KU Parking & Transit has partnered with VeoRide to launch KU Bike Share, a new program that allows the KU and Lawrence community to rent a bicycle using a smartphone.
Renting is simple: Find the nearest available bike using the VeoRide app, and scan the bike’s QR code to unlock it. After your ride, park at any bike rack on campus and push a slider down on the bike to lock it. Rides are only 50 cents per 15 minutes, with daily, monthly and yearly rates available.
The Bike Share program comes as a result of the KU Bicycle Advisory Committee, a campus group that had input from KU Parking and Transit, Student Housing, the Center for Sustainability, and the city of Lawrence.
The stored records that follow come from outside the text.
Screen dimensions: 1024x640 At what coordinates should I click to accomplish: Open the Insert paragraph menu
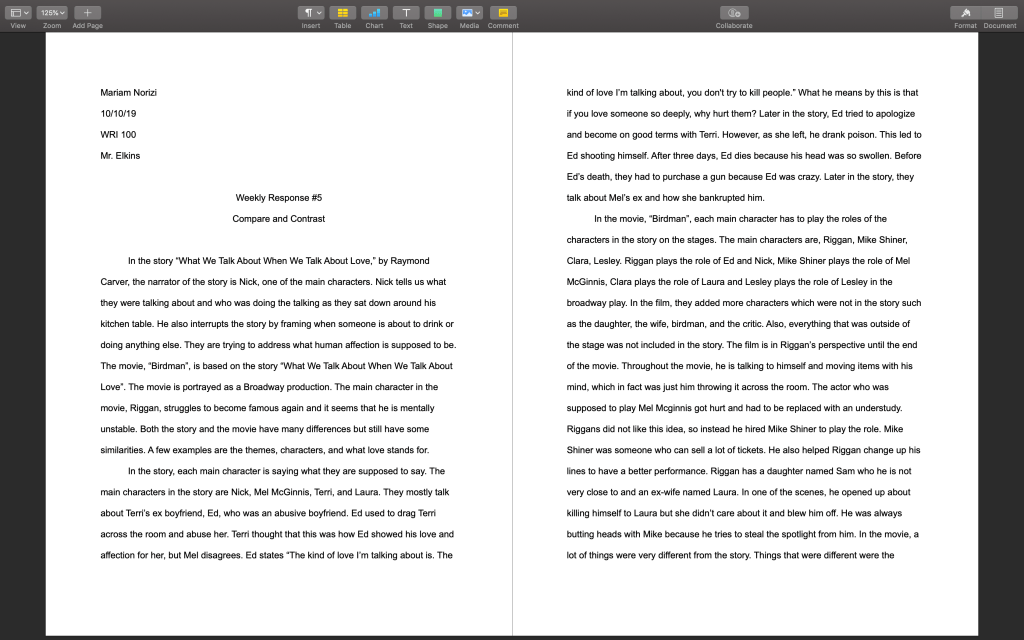[x=311, y=13]
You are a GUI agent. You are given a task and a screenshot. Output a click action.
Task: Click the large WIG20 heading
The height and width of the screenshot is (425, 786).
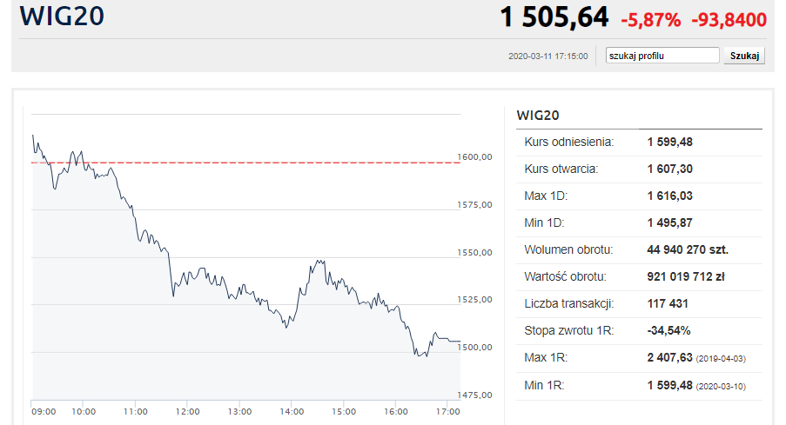tap(62, 16)
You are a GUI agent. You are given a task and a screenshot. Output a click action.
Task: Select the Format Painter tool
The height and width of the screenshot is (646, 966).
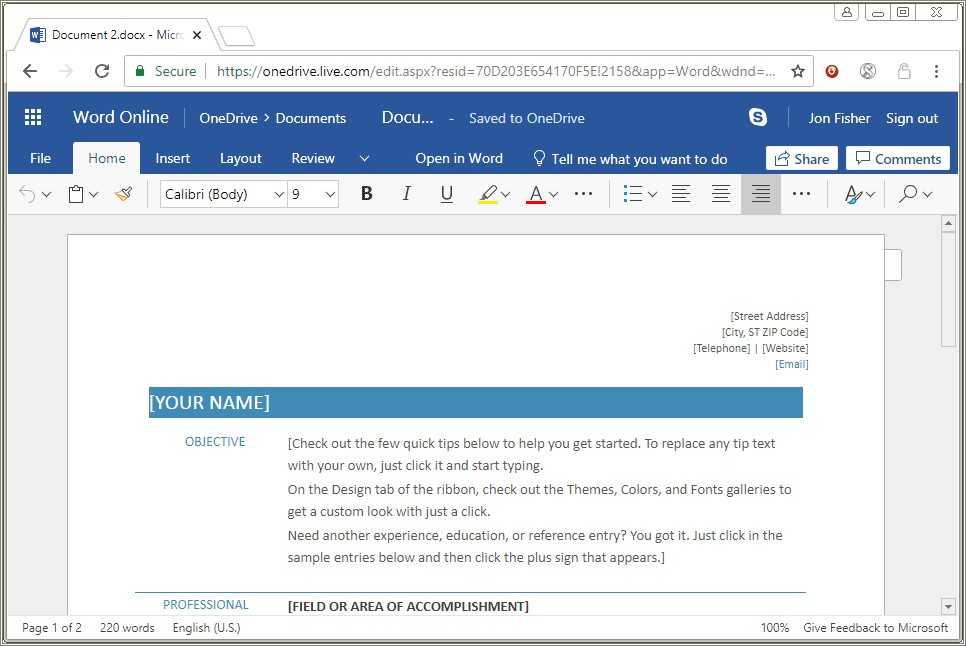123,193
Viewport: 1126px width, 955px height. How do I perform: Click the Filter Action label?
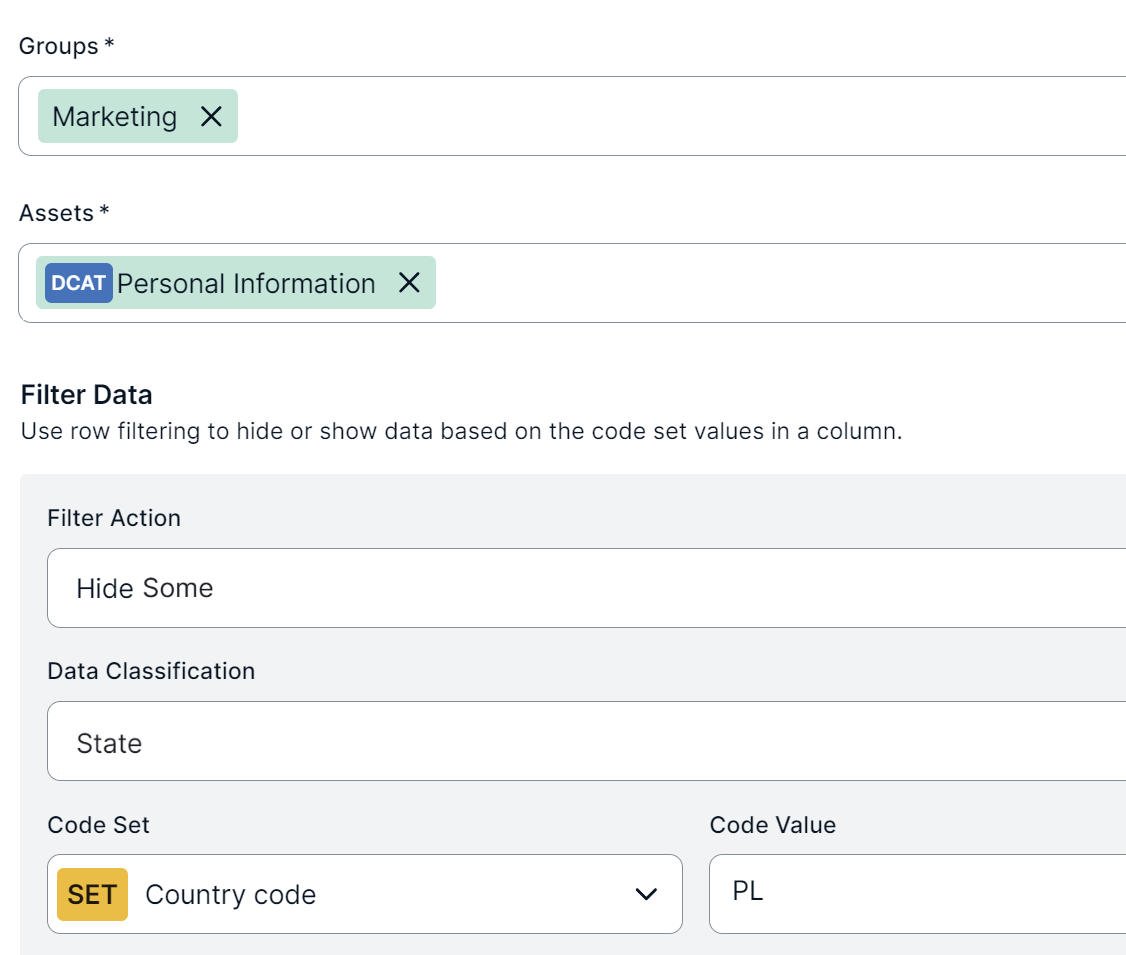point(114,518)
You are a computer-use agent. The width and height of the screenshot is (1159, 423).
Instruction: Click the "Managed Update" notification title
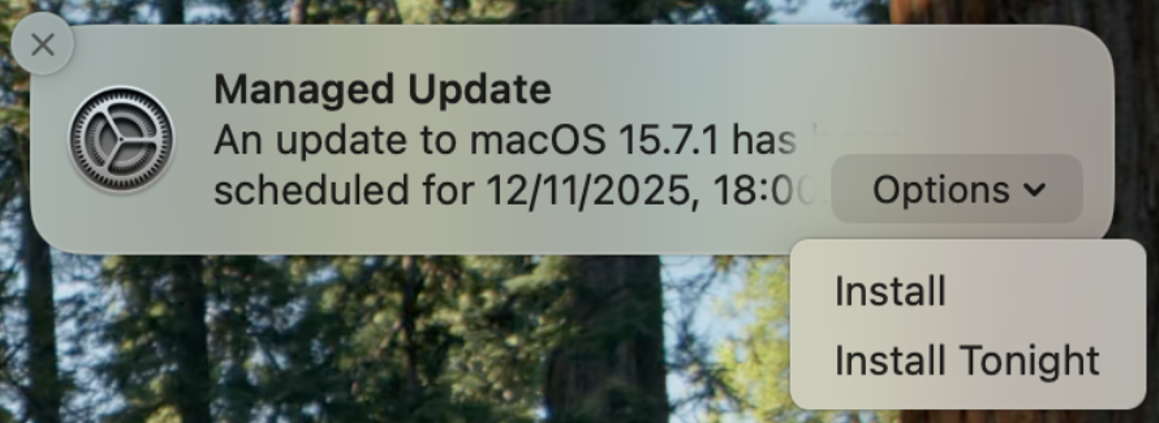click(x=382, y=90)
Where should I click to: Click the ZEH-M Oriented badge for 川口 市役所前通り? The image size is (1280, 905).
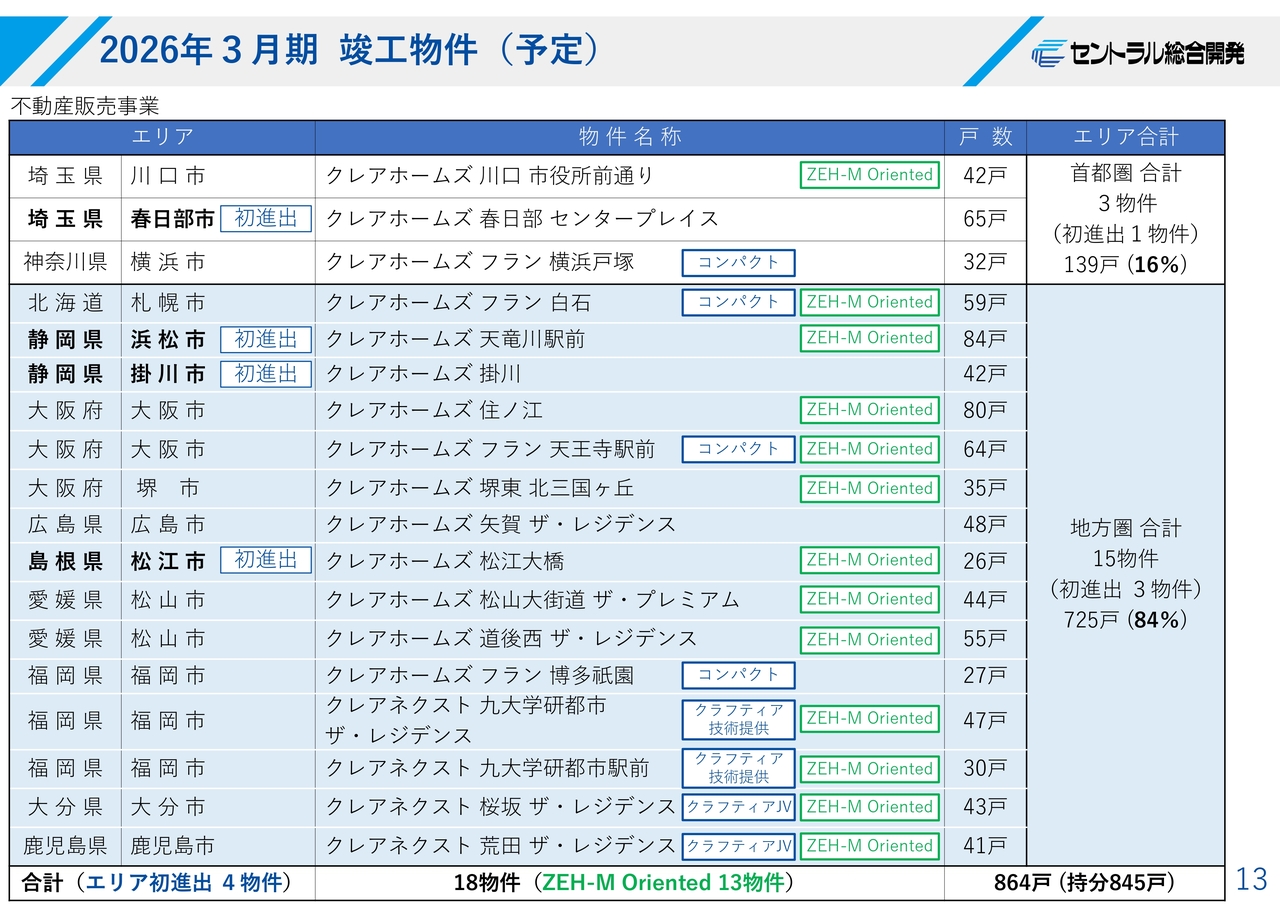(x=869, y=175)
“The committee is a group of stakeholders across campus that have been working on bikeability and bike infrastructure on campus since we released a campus bike plan in 2016,” said Kim Criner, education and outreach coordinator at the KU Center for Sustainability. “We really tried to have all the voices at the table that are interested in what we’re doing.”
And don’t worry: The people in charge have thought all about the hills. The committee made sure to get bikes with seven gears. VeoRide can designate bikes in-app as free-to-ride “lucky bikes,” which provides a free ride in exchange for getting the bike back to a central location. VeoRide also hired local staff to maintain the bikes and move them back up the Hill as needed.
Currently, all bike rides must conclude on campus. However, discussions with the city of Lawrence are in the works to allow riders to leave bikes downtown.
Each VeoRide bike includes instructions in the front basket
Hear Candice Xie, co-founder of VeoRide, explain how the bike sharing program works.
The Jayhawk Bookstore closed for good in 2016, leaving a prominent corner in Lawrence unoccupied. (Jayhawks everywhere surely remember the bookstore’s jingle: “At the top of the Hill.) With renovations complete, the building just west of the Chi Omega fountain and across the street from the EEEC is now open for business.
Textbooks, paper, and Jayhawk sweatshirts have given way to coffee, pastries, salads, sandwiches, and beers at McLain’s Market. The Kansas City-based small business also has a store in Overland Park, and the original McLain’s Bakery has operated in Kansas City since 1945.
The market opened April 9 and already is a popular hangout for KU students as they prepare for finals. A variety of seating options in different nooks and crannies of the two floors gives a welcoming coffee shop vibe. Plenty of outdoor seating offers views down Naismith Drive. Construction isn’t done yet, with a side room under renovation for Kansas City-based clothing company Charlie Hustle to move in.